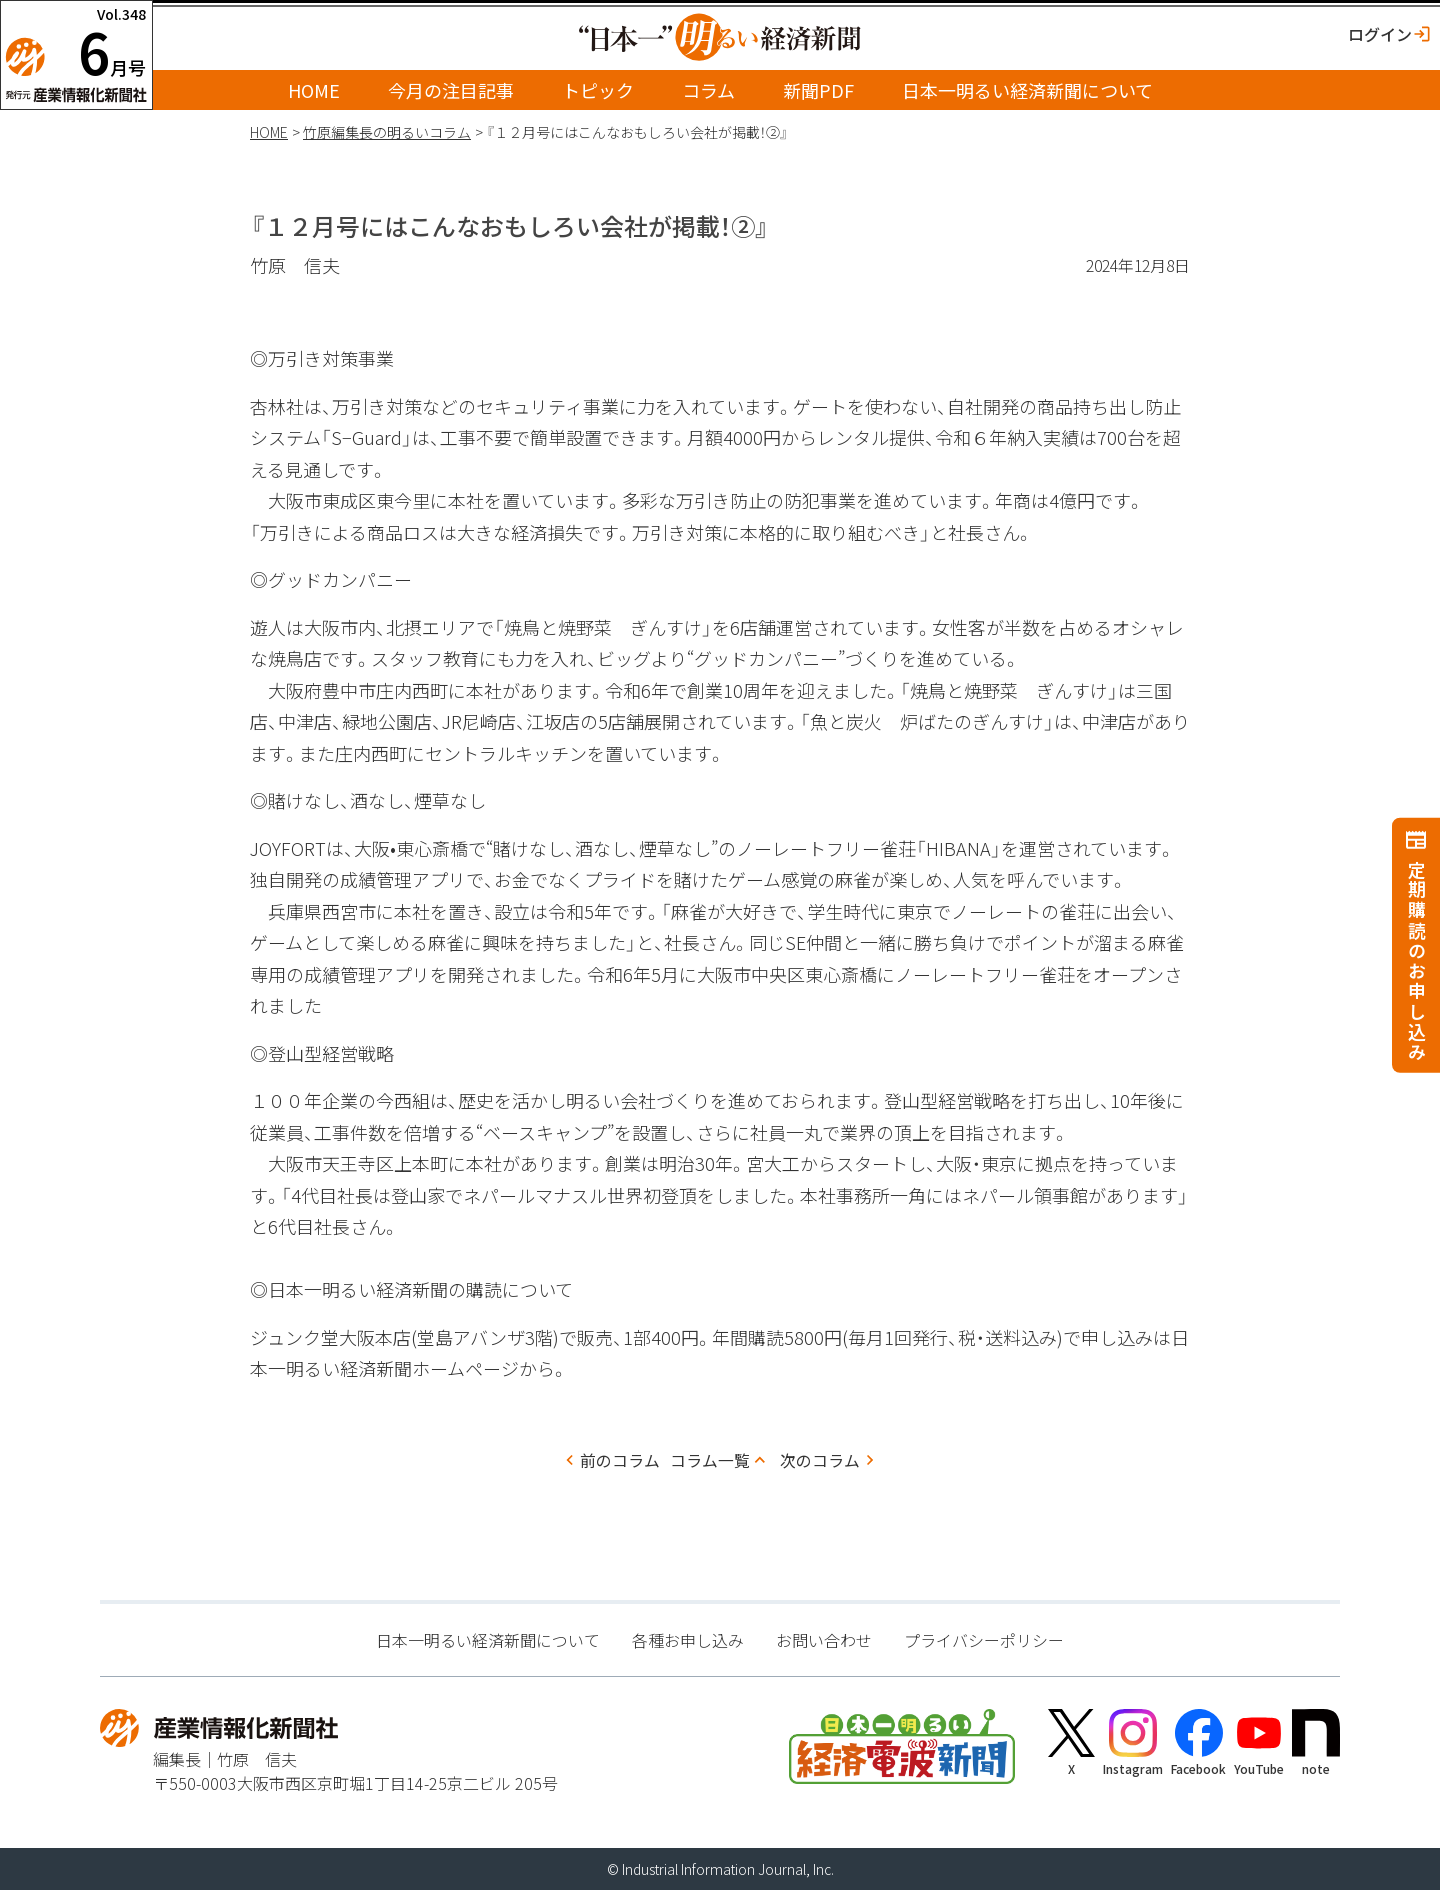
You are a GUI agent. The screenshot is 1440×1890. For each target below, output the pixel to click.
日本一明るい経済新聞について (1027, 90)
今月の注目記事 (451, 90)
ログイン (1380, 34)
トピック (598, 90)
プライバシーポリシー (984, 1640)
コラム (708, 90)
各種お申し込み (688, 1640)
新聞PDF (818, 90)
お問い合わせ (824, 1640)
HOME (314, 90)
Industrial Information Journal (714, 1869)
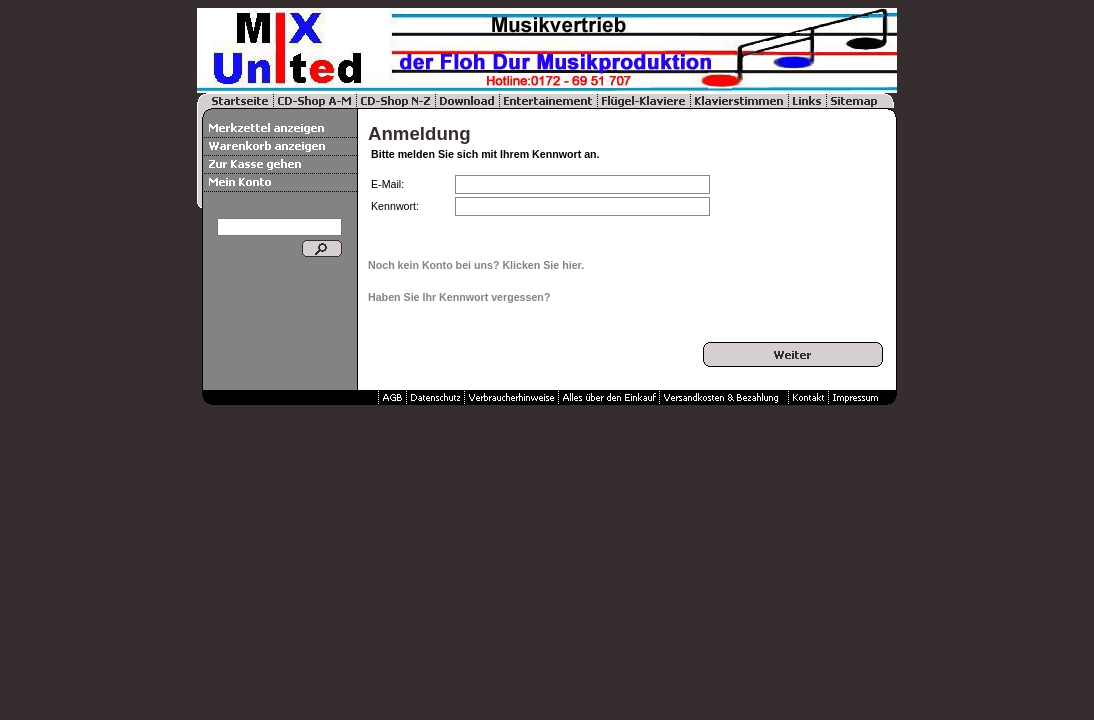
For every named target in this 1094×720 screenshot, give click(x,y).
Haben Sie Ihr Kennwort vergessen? (459, 297)
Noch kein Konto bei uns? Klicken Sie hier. (476, 265)
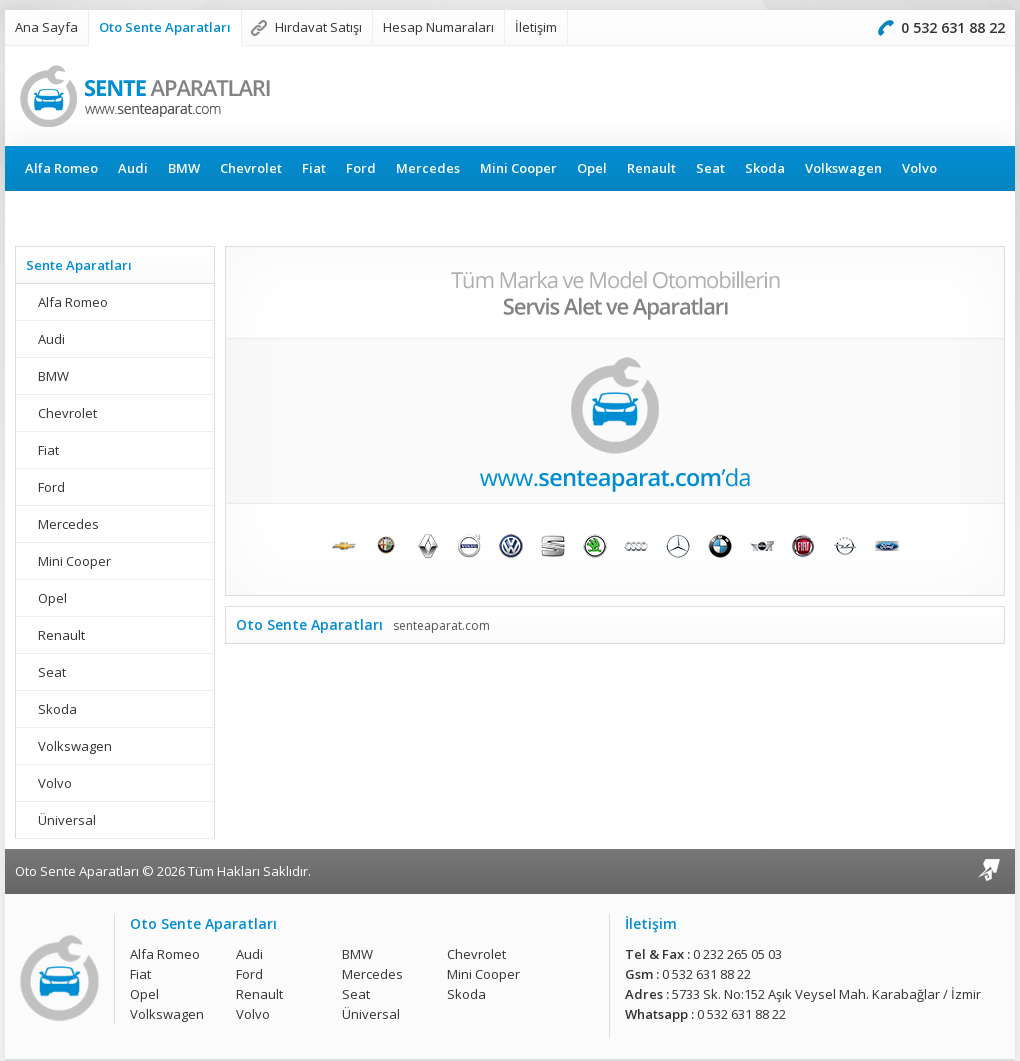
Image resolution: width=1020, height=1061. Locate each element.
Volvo (919, 168)
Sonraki (972, 422)
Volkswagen (843, 168)
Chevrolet (251, 168)
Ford (361, 168)
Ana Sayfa (46, 27)
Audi (133, 168)
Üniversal (55, 213)
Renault (651, 168)
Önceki (258, 422)
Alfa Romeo (61, 168)
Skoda (765, 168)
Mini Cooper (518, 168)
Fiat (314, 168)
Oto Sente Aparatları (165, 27)
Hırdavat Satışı (318, 27)
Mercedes (428, 168)
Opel (592, 168)
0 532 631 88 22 (953, 27)
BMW (184, 168)
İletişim (536, 27)
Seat (710, 168)
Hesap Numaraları (438, 27)
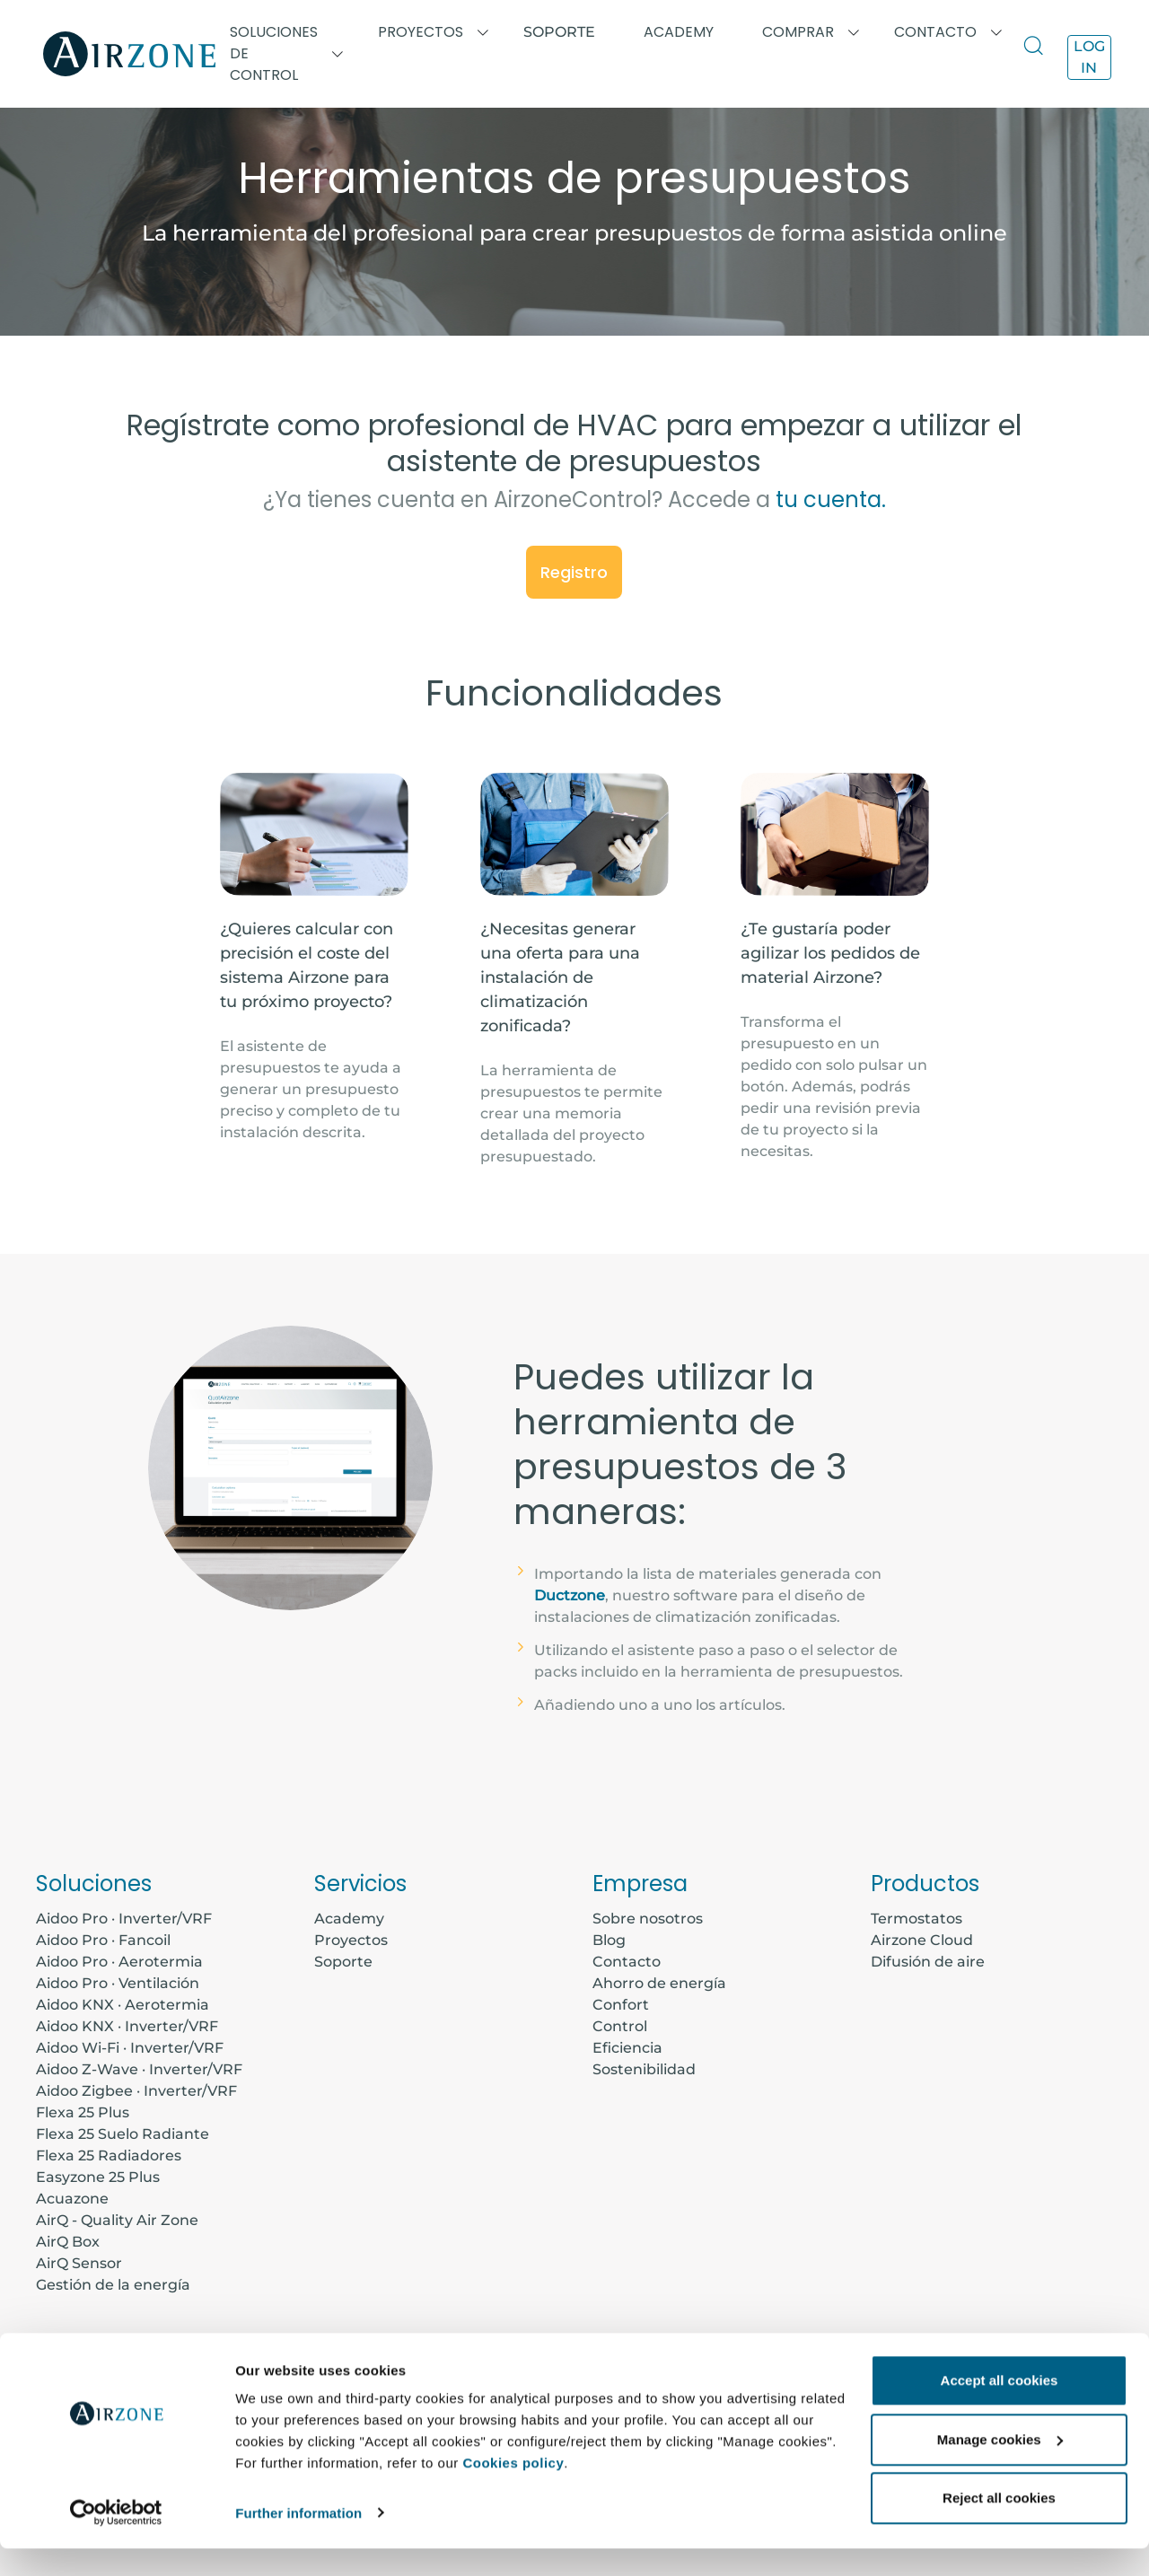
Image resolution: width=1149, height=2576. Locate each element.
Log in (1089, 57)
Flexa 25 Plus (82, 2112)
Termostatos (916, 1918)
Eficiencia (627, 2047)
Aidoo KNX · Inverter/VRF (127, 2026)
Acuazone (72, 2198)
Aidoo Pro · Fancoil (103, 1940)
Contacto (626, 1961)
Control (619, 2026)
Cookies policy (513, 2491)
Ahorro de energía (659, 1983)
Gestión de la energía (113, 2284)
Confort (620, 2004)
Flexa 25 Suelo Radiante (122, 2133)
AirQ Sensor (79, 2263)
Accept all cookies (999, 2408)
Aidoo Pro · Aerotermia (119, 1961)
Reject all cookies (999, 2526)
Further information (298, 2540)
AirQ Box (68, 2241)
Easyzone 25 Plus (98, 2177)
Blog (609, 1940)
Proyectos (351, 1940)
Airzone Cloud (922, 1940)
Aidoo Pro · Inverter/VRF (124, 1918)
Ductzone (569, 1595)
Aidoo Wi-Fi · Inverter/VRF (130, 2047)
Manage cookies (1000, 2467)
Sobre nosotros (647, 1918)
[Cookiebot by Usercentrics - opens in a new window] (116, 2541)
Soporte (559, 31)
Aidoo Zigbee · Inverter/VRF (136, 2090)
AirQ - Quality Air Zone (117, 2220)
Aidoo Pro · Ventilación (117, 1983)
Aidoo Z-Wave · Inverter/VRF (139, 2069)
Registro (574, 572)
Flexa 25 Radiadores (108, 2155)
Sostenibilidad (644, 2069)
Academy (349, 1918)
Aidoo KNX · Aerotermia (122, 2004)
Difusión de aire (928, 1961)
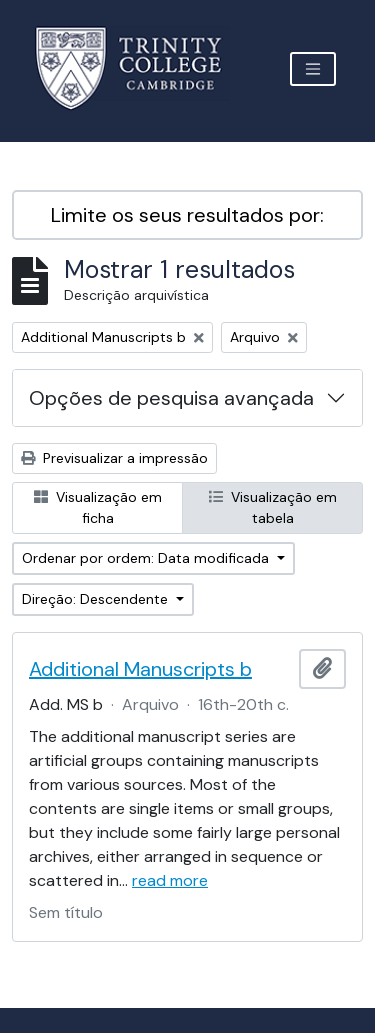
========================================================================
# SHORT PROBLEM
Recast everything from the line containing "Flexa 25 Suelo Radiante (122, 2133)" down to the line containing "Ductzone (569, 1595)" as a numbered list, leaving out any blank lines.

# OUTPUT OF THE EXERCISE
1. Flexa 25 Suelo Radiante (122, 2133)
2. AirQ Sensor (79, 2263)
3. Accept all cookies (999, 2408)
4. Aidoo Pro · Aerotermia (119, 1961)
5. Reject all cookies (999, 2526)
6. Further information (298, 2540)
7. AirQ Box (68, 2241)
8. Easyzone 25 Plus (98, 2177)
9. Blog (609, 1940)
10. Proyectos (351, 1940)
11. Airzone Cloud (922, 1940)
12. Aidoo Pro · Inverter/VRF (124, 1918)
13. Ductzone (569, 1595)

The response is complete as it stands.